[Click-target data]
——————

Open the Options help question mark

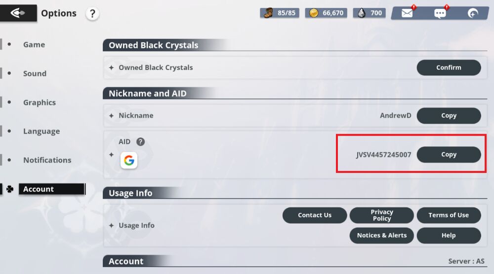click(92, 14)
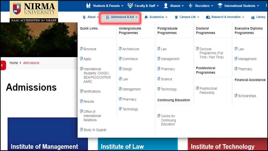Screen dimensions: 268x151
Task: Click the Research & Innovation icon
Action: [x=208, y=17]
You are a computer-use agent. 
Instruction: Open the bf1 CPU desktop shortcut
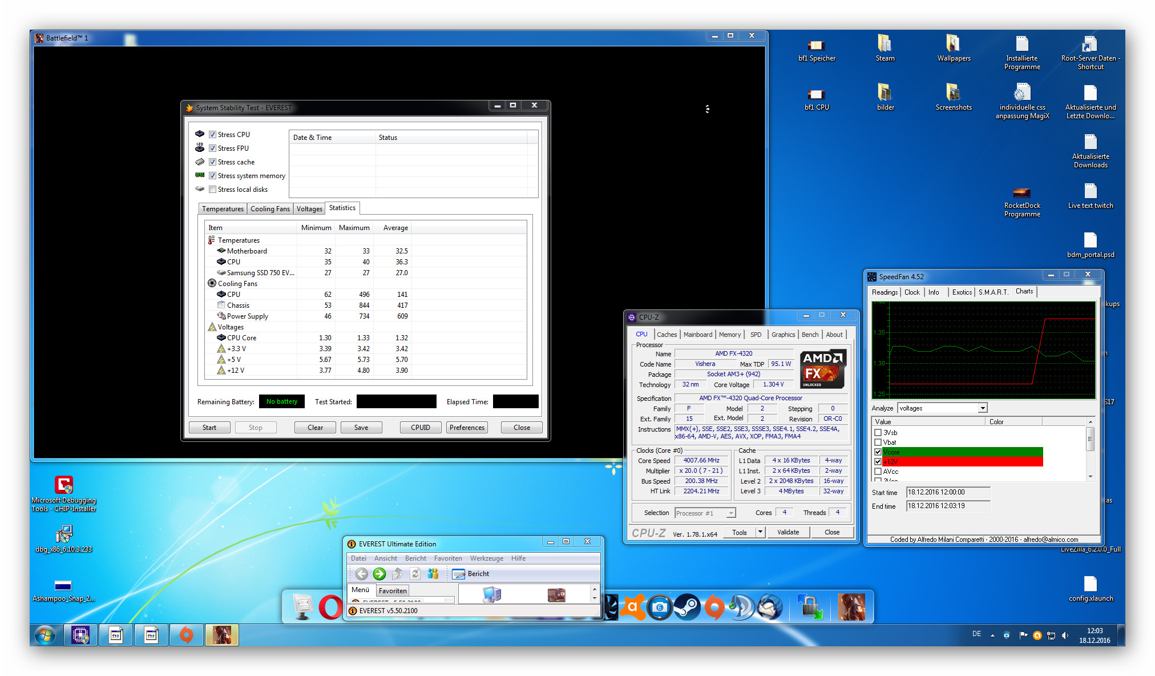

——————

§ GOAL OF THE EXERCISE
Copy out everything from the line containing "You are a computer-use agent." down to the end of the items, word for word. Leave out the pictures.

§ SOLUTION FOR THIS PROBLEM
You are a computer-use agent. 
Instruction: Open the bf1 CPU desktop shortcut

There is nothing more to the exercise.